Metro operators jumping the gun on opening doors

Metro operators have opened the doors before the trains have fully reached the platform at least 13 times this year, including five times since operators began a new policy of opening the doors manually 16 days ago, Metro officials acknowledged.

The number of incidents call into question the agency’s April 14 decision to disable the automatic door system because of four incidents of doors opening on the wrong side this year.

The incidents comprise some of Metro’s most serious safety violations because passengers who are leaning on the car doors or who accidentally exit the cars when the doors are opened could fall onto the tracks.

The door errors occur when operators forget they are driving eight-car trains instead of six-car trains, and leave the back two railcars waiting in the tunnel, officials said.

Metro officials said last month that they disabled the system’s automatic door feature April 14 because it had erroneously opened the doors on the wrong side of the train four times in 100 days.

Operators must now manually press a button to open the train doors at each station.

But since the 16-day-old policy change, operators have opened the doors off-platform five times, including once Wednesday morning on an Orange Line train at the Rosslyn station, sources within the agency said. The sources, who spoke on the condition of anonymity for fear of retribution, said operators have opened the doors off-platform or on the wrong side of the train 33 times this year.

Metro rail chief Dave Kubicek said he found 13 recorded incidents.

“I’m very upset about this,” Metro General Manager John Catoe said.
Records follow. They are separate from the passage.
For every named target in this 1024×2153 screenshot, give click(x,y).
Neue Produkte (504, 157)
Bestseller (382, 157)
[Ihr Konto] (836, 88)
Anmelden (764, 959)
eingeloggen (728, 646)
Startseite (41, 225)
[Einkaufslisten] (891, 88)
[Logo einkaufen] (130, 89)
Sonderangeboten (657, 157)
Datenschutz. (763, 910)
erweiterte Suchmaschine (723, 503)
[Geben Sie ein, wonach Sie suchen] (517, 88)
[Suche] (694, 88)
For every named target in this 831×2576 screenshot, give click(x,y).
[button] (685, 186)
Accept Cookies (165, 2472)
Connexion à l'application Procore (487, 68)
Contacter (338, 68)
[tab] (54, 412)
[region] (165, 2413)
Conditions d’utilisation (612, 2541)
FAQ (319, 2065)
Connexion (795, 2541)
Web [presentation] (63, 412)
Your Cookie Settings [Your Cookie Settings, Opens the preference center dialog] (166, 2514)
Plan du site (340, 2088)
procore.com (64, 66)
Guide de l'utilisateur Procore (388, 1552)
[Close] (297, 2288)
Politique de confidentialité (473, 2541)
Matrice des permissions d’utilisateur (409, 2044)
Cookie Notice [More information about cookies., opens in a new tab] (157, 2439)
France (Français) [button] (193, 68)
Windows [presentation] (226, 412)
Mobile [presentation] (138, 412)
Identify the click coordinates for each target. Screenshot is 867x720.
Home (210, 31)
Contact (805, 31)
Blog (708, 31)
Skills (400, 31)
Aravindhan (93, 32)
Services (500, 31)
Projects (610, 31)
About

“I have told our management team I don’t want excuses, I just want you to figure out how we get our operators to understand when they have an eight-car train and when they have a six-car train.

“This is a new requirement for our operators, but it’s not a very difficult requirement that we’re asking for,” he said.

Catoe said it is a training issue and could be as simple as putting a sticker on the operator’s windshield that says “six” or “eight.”

Operators said they can become confused because they often switch between eight- and six-car trains several times in one shift.

“There’s no set pattern,” one operator said. “It’s very confusing, and we’re humans. We’re trying to meet an on-the-minute schedule.”

Catoe said he believes the agency made the right decision in disabling the automatic feature because he thinks the number of door errors due to human error will decrease as the operators become used to the policy, but that the mechanical errors would have worsened with time.

The automatic door system should be fixed by the end of the year, he said. Operators who open the doors off-platform receive 12-day, unpaid suspensions for the first violation, the same suspension and an 18-month demotion for the second violation, and are permanently barredfrom operating trains after three violations.

Operators in other transit agencies routinely open train doors manually.